Un Villageois, c'est quelqu'un qui, en 2023, continue de réfléchir comme en 1023, c'est-à-dire comme à l'époque où l'on pensait encore que la Terre est immobile dans le ciel et qu'elle ne tourne pas. C'est quelqu'un qui, lorsqu'on lui dit : « République », comprend : « Biyablique ». Lorsqu'on lui dit : « Élections démocratiques », il entend : « Érection dynastique ». Quelqu'un qui est persuadé que le Cameroun fut fabriqué à l'usine par un grand ingénieur appelé Barthélémy Mvondo, et que son brevet d'invention s'appelle RDPC. Un Villageois, c'est quelqu'un qui pense avec son coude, qui parle avec son genou, et qui agit avec son pancréas.
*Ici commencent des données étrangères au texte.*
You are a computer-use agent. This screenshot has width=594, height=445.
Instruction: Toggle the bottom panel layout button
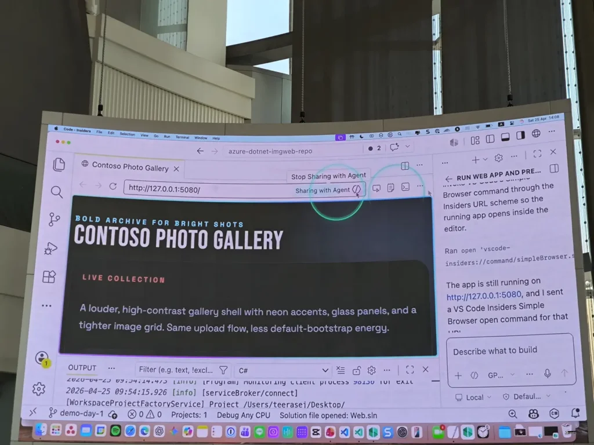tap(505, 137)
Bref, un Villageois, c'est quelqu'un comme Patrick Rifoé et Yves Abama.
PETIT MORCEAU CHOISI :
Dans le cadre du mouvement corporatiste OTS (On a Trop Supporté), un proviseur d'Akonolinga a jugé bon de recenser les noms des enseignants absents à leurs cours, et les a transmis à un commissaire de la place. Ce dernier a par la suite adressé une convocation aux éducateurs concernés, afin qu'ils aillent répondre de leurs actes entre ses murs. J'ignore dans quel pays potable ce type d'hérésie peut se produire, avec des enseignants qui, plutôt que de recevoir une réponse civique de la part de l'administration de tutelle suite à leurs revendications (ô combien légitimes et légales), se voient plutôt menacés par les forces de l'ordre, et ce sans le moindre dépôt de plainte préalable. Un article de la « Deutsche Welle » datant du 22 septembre 2023 nous informe par ailleurs que des scénarios similaires se sont produits en d'autres lieux du pays, notamment à Ayos, dans le Nyong-et-Mfoumou.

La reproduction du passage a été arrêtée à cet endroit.